Mesdames et Messieurs,
A l’heure de la mondialisation, vivre ensemble, c’est aussi lutter contre l’horreur d’Ebola. Lutter contre un mal qui fauche toute une région d’Afrique et qui suscite des inquiétudes, souvent irraisonnées, jusqu’ici.
Un vaste défi pour les Etats et les humanitaires qui doivent trouver une réponse efficace et coordonnée. J’ai une profonde admiration pour les acteurs présents sur place qui se battent pour la vie et la dignité. Vivre ensemble, lorsque la mort est si présente, c’est peut-être le plus bel acte du courage des hommes, des femmes et des enfants…
Le Conseil fédéral a décidé cette semaine un effort exceptionnel en triplant l’aide de la Suisse contre Ebola qui passera, si le Parlement l’approuve, à 29 millions de francs. La santé publique est un des enjeux majeurs du vivre ensemble dans la société globalisée du XXIe siècle. La Suisse se bat pour que ce soit aussi l’un des objectifs principaux du développement durable, de l’agenda 2015 qui doit être approuvé l’an prochain par les Nations Unies. Comme dans d’autres domaines, la Suisse en particulier par Genève joue un rôle central pour relever ce défi de la santé.
M. Thomas Zeltner, avec qui j’ai eu le plaisir de collaborer dans ce qui me paraît presque une autre vie, au Département fédéral de l’intérieur, contribue à la fois à l’analyse et à l’action dans ce domaine : par le travail qu’il a déployé à la tête de l’Office fédéral de la santé publique, par ses travaux académiques et par son engagement au sein de l’Organisation mondiale de la santé basée à Genève.
Mesdames et Messieurs,
Au nom des personnes qui reçoivent aujourd’hui un doctorat honoris causa, j’aimerais remercier l’Université de Neuchâtel pour cet honneur.
Et j’aimerais vous dire ce que j’ai au fond du cœur pour cette Université. Elle n’est pas la plus grande. Peut-être est-elle-même la plus petite.
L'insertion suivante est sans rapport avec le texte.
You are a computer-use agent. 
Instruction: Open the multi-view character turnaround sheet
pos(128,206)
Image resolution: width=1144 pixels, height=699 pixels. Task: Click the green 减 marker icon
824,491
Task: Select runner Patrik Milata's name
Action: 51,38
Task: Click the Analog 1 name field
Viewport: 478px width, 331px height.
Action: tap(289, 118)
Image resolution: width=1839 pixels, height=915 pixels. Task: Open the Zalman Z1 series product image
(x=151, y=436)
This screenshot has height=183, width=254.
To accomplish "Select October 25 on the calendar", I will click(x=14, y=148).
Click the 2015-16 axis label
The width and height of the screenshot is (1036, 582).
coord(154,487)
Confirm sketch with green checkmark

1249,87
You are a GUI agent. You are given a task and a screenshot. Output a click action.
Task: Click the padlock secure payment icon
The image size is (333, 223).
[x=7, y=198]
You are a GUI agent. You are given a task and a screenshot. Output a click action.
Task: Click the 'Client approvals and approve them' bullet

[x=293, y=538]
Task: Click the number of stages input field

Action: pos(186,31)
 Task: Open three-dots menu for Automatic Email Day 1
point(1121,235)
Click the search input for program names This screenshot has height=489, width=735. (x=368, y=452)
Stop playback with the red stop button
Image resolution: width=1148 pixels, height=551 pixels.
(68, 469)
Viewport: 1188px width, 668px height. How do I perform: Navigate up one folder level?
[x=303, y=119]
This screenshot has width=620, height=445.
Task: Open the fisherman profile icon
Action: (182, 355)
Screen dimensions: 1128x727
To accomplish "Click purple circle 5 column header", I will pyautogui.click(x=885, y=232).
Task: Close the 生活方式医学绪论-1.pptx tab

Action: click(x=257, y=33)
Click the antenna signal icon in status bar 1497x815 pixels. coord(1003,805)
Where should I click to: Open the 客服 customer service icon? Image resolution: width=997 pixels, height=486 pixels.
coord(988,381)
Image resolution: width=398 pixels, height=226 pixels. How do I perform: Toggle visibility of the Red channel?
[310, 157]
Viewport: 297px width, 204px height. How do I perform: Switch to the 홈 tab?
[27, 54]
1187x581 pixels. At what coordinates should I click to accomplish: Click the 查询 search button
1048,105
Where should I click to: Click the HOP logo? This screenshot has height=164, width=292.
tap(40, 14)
Mais elle a la plus belle des grandeurs : celle de la volonté commune, celle de l’ouverture aux autres, celle de la conviction pour un monde meilleur, celle de l’humanité qui croit en la jeunesse ; celle aussi du temps que l’on respecte, de ce temps qui jongle de la réflexion à l’action, de ce temps qui compte, qui passe en comptant beaucoup, de ce temps qui se transforme en un espoir sans fin.
A Neuchâtel, si on le veut, on peut bien vivre ensemble. Et c’est aussi grâce à cette institution universitaire. Elle est la volonté d’une région, une volonté de vivre ensemble, une volonté humaine qui a traversé des générations. Alors je forme un seul vœu : qu’elle brille toujours comme les rayons de soleil sur le lac de Neuchâtel.